» **Given passage**:
-*-*-
Just as the Eleventh Circuit may not ignore or overrule Supreme Court precedent, this Court may not ignore or overrule circuit precedent. To the extent that Petitioner argues that numerous Supreme Court cases raise questions about the conclusions reached by the Eleventh Circuit regarding § 2241 and the savings clause provisions of § 2255(e), it is for the Eleventh Circuit to reconcile those questions with Wofford and its progeny. This Court has no license to do so.

2. Burrage v. United States did not invalidate Petitioner's sentencing enhancement

Next, Petitioner argues that he must be immediately released in light of the "statutory clarification" set out in Burrage v. United States. Petitioner asserts that Burrage, in concert with the ruling in Alleyne v. United States, 133 S.Ct. 2051 (2013), "overruled and/or abrogated the Eleventh Circuit and all other Circuit authority and precedent establishing that drug type and quantity were sentencing factors, not elements, with the additional fact that a defendant cannot be convicted nor sentenced for drug quantity that was not charged in the indictment, submitted to the jury, and proven beyond a reasonable doubt." (Doc. 26 at 4).
-*-*-
» **Listing**:
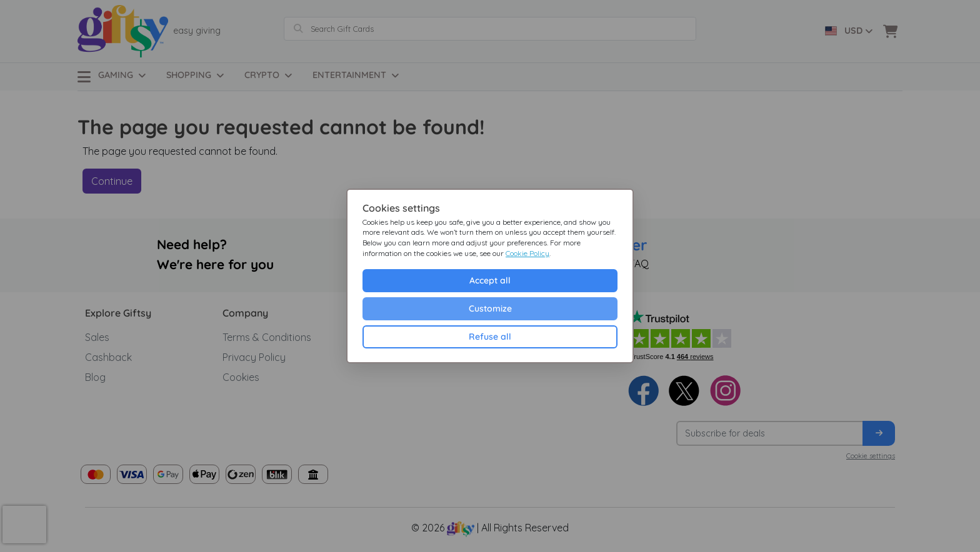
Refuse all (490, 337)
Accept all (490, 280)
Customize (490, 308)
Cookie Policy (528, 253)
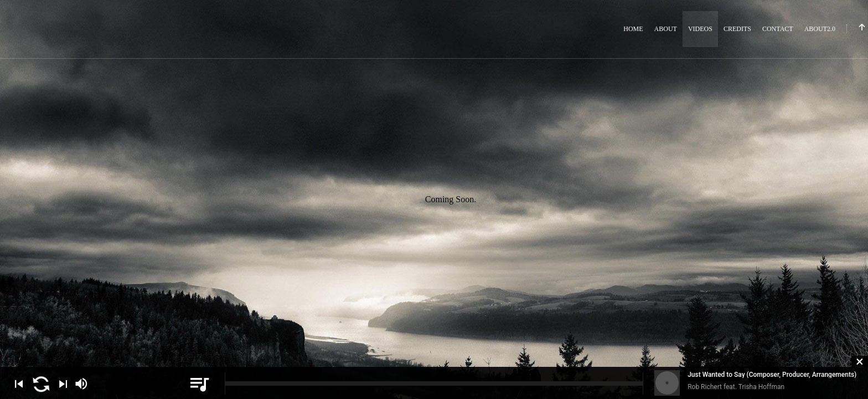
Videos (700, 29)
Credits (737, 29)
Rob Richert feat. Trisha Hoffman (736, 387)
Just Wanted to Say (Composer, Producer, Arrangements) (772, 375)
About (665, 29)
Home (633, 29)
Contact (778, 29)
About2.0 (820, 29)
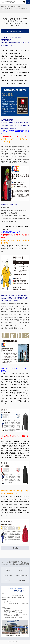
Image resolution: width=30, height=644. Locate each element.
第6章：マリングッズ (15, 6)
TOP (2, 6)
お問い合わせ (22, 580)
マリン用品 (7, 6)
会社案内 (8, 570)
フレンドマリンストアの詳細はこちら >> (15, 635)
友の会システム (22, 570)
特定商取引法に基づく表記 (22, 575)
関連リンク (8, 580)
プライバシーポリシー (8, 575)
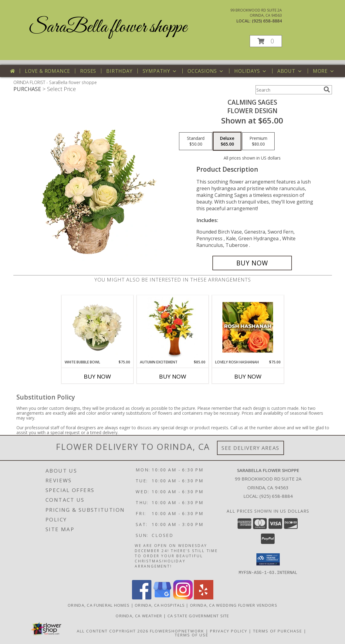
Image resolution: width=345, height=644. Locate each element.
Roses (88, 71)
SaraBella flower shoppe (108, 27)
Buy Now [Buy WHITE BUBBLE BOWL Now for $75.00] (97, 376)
-*-*-
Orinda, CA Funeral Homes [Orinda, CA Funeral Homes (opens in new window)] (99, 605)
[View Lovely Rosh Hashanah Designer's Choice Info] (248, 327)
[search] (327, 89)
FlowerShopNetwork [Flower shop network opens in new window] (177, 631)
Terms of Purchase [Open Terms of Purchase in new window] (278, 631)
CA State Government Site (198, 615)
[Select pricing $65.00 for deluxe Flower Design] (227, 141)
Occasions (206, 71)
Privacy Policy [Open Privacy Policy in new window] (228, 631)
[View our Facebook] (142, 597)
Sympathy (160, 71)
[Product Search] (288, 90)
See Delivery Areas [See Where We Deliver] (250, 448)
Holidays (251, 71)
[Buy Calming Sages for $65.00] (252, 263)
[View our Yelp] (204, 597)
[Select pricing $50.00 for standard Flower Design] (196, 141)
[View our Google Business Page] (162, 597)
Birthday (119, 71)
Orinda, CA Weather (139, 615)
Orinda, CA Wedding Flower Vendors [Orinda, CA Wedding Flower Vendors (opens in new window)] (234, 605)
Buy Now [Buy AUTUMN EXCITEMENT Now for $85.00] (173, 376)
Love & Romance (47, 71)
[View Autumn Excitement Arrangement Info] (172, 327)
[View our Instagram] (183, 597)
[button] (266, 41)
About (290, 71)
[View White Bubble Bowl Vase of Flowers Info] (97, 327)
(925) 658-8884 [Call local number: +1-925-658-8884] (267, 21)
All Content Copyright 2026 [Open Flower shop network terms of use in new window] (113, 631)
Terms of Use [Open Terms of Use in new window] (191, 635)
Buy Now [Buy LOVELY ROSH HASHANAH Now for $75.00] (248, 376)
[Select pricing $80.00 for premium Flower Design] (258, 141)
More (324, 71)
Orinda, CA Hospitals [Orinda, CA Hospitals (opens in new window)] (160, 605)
-*-*-
Reproduce verbatim the portion of the court opinion excerpt that begins with the words containing "2. Burrage v." and ends with "(Doc. 26 at 4).".

» **Solution**:
2. Burrage v. United States did not invalidate Petitioner's sentencing enhancement

Next, Petitioner argues that he must be immediately released in light of the "statutory clarification" set out in Burrage v. United States. Petitioner asserts that Burrage, in concert with the ruling in Alleyne v. United States, 133 S.Ct. 2051 (2013), "overruled and/or abrogated the Eleventh Circuit and all other Circuit authority and precedent establishing that drug type and quantity were sentencing factors, not elements, with the additional fact that a defendant cannot be convicted nor sentenced for drug quantity that was not charged in the indictment, submitted to the jury, and proven beyond a reasonable doubt." (Doc. 26 at 4).